• _What the task asks_: Pictures in the entries below are excluded; copy only the lines from the one containing "The width and height of the screenshot is (950, 516)." to the one containing "The image size is (1500, 781).", both included.

• _Records for the task_:
:::

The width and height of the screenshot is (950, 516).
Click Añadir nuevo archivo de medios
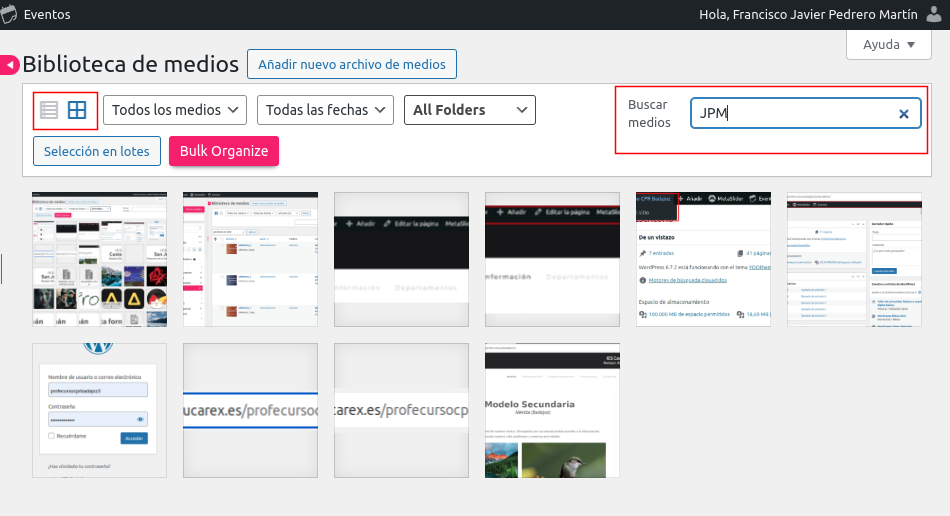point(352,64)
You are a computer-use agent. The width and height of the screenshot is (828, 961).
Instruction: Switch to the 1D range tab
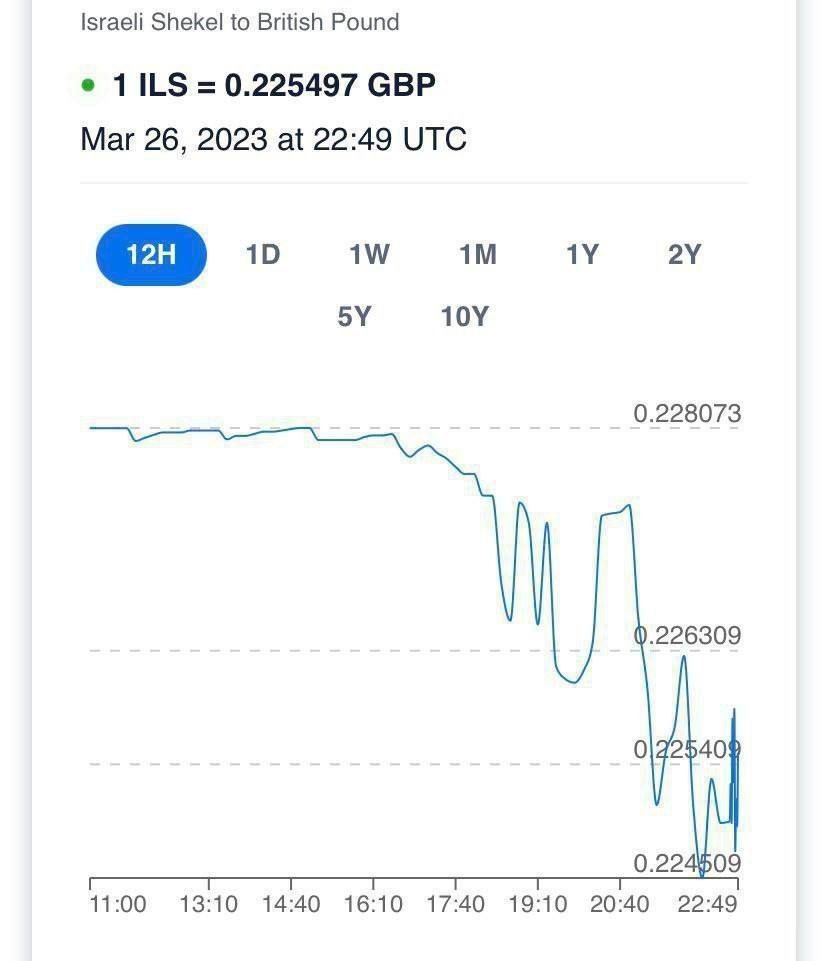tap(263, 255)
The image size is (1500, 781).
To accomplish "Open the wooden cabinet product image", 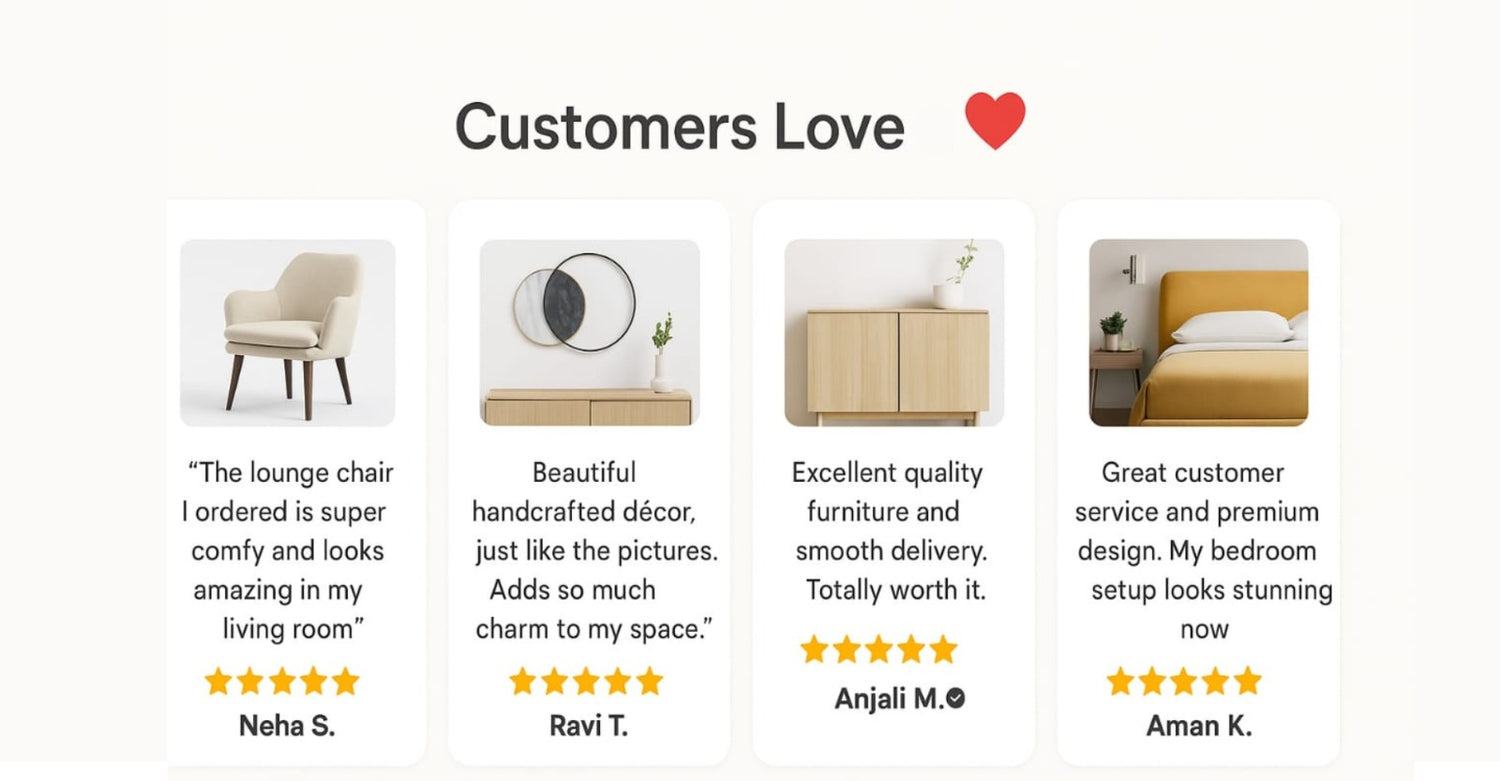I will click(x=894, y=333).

:::

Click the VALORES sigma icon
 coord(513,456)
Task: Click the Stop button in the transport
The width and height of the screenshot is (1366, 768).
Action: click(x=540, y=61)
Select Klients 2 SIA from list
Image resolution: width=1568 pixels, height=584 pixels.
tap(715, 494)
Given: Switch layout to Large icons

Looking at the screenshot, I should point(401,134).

:::

• _Response to the task_:
The width and height of the screenshot is (950, 516).
Click Añadir nuevo archivo de medios
point(352,64)
You are a computer-use agent. The width and height of the screenshot is (828, 961).
Instruction: Switch to the 1D range tab
tap(263, 255)
The image size is (1500, 781).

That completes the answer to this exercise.